Les risques principaux sont identifiés : maturité de certaines briques (antennes conformes large bande, amplis de puissance haut rendement), gestion thermique en haute densité, cybersécurité des chaînes ICS, disponibilité de composants électroniques critiques et souveraineté des semi-conducteurs. La réponse passe par une diversification des sources, des accords de fonderie, et une architecture modulaire qui permette d’insérer une génération de puces plus moderne sans refonte totale des logiciels.
Côté coûts, l’intérêt d’un consortium unique pour ISANKE & ICS est de mutualiser les travaux non récurrents, de stabiliser les nomenclatures et de réduire les frais d’intégration pour chaque cellule produite. Pour les forces, cela doit se traduire par un coût de possession maîtrisé sur vingt à trente ans et une capacité à rester tactiquement pertinent par mises à jour logicielles, sans immobiliser l’avion pour refontes lourdes.

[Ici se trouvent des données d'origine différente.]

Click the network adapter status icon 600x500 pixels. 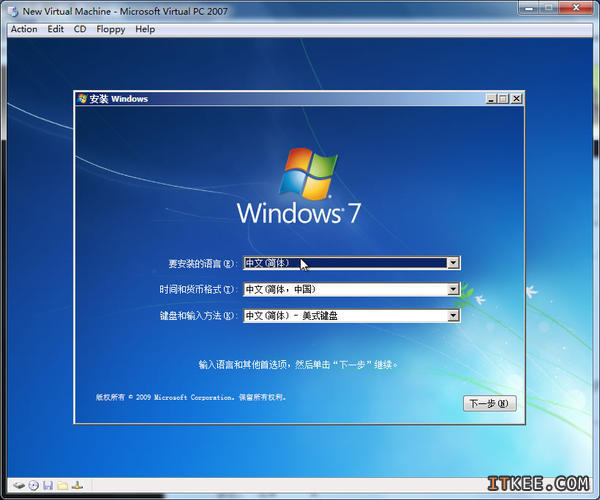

Enfin, l’aspect politique n’est pas neutre : GCAP s’inscrit dans une logique de souveraineté partagée entre l’Europe et le Japon. Le succès de G2E et d’Edgewing pèsera sur la crédibilité de l’axe italo-britannico-japonais face aux offres concurrentes, tant à l’export que dans la définition des standards capteurs-comms des deux prochaines décennies.